# Start of Entries provided

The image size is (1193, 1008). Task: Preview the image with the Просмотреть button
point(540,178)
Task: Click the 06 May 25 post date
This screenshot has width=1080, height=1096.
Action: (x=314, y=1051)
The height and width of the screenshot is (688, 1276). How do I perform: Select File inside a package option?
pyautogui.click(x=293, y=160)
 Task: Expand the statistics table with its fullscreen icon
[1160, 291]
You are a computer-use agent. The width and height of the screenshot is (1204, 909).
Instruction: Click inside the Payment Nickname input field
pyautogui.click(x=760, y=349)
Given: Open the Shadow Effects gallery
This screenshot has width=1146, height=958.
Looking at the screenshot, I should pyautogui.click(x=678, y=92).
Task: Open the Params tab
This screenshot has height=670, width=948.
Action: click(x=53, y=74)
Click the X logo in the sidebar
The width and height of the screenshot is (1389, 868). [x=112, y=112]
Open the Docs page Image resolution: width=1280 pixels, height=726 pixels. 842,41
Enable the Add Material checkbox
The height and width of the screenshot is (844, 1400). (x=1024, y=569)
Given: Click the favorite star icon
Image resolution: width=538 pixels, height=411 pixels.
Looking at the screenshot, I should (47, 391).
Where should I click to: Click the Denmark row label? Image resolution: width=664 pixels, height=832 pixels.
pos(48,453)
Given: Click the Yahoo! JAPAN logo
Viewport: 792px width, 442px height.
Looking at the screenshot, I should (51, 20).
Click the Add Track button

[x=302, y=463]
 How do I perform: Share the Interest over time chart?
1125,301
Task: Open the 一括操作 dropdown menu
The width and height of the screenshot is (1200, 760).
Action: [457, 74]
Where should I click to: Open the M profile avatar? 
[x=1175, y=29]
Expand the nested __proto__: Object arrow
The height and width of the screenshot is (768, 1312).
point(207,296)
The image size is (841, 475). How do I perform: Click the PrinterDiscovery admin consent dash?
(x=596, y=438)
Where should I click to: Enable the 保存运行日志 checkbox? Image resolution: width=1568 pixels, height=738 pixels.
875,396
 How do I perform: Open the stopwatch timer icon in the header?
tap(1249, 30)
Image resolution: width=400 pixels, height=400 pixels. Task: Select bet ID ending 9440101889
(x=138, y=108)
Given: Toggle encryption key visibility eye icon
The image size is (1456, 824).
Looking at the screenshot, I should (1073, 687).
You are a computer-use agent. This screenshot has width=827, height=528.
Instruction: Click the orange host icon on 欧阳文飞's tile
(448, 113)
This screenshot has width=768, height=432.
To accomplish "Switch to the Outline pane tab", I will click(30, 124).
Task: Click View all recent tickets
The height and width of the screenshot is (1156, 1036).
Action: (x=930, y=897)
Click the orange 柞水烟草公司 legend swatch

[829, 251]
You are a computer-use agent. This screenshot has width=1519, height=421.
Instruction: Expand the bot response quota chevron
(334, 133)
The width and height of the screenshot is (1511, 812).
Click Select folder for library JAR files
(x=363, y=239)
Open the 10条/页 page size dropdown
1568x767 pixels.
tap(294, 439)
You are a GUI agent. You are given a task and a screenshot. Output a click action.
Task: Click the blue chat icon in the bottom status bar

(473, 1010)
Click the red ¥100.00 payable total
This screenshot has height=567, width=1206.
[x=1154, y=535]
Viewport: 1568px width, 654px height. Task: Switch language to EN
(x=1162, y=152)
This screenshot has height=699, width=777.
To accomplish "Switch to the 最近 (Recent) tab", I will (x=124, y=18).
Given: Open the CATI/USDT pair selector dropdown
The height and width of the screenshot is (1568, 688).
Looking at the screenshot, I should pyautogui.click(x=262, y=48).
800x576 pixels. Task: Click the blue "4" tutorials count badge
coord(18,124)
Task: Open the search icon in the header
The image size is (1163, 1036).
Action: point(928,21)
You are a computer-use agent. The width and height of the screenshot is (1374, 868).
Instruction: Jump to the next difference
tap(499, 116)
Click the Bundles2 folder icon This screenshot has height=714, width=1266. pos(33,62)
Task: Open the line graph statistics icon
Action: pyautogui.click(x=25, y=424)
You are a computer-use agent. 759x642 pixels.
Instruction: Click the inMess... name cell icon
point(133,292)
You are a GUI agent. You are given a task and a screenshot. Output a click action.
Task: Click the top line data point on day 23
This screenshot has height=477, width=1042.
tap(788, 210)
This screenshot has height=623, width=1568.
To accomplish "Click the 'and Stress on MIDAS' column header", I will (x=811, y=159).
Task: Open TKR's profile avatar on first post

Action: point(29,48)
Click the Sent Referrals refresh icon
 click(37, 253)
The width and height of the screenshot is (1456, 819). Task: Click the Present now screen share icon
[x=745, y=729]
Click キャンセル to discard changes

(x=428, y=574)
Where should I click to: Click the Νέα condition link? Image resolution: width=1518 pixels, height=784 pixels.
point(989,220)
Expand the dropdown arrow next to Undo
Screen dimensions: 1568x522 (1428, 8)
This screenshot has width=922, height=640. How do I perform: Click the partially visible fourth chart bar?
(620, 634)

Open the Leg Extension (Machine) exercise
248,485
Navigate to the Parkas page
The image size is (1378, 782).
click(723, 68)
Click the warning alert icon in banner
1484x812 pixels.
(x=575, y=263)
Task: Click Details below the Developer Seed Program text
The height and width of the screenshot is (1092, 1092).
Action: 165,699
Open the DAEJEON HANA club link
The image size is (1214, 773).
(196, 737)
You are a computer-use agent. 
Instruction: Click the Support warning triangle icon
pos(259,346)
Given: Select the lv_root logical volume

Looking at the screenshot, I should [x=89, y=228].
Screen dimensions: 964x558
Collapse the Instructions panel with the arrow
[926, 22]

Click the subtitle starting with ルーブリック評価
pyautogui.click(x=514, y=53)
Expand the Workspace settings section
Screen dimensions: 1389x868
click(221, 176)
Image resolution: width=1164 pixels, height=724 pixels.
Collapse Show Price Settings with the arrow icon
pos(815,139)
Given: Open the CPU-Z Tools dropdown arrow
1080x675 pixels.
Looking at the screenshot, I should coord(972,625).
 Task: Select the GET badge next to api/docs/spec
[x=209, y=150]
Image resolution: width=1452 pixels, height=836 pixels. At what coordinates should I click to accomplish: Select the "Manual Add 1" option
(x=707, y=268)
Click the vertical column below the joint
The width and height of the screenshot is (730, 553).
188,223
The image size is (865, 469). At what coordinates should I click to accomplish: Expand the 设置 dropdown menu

# End of Entries provided

● **The task**: Rewrite only the part of the rows that opens with the line containing "This screenshot has height=623, width=1568." and closes with the line containing "(x=428, y=574)", changing "icon" to "button" and leaving everything else untouched.

● **Output below**:
This screenshot has height=623, width=1568.
To accomplish "Click the 'and Stress on MIDAS' column header", I will (x=811, y=159).
Task: Open TKR's profile avatar on first post

Action: point(29,48)
Click the Sent Referrals refresh button
 click(37, 253)
The width and height of the screenshot is (1456, 819). Task: Click the Present now screen share button
[x=745, y=729]
Click キャンセル to discard changes

(x=428, y=574)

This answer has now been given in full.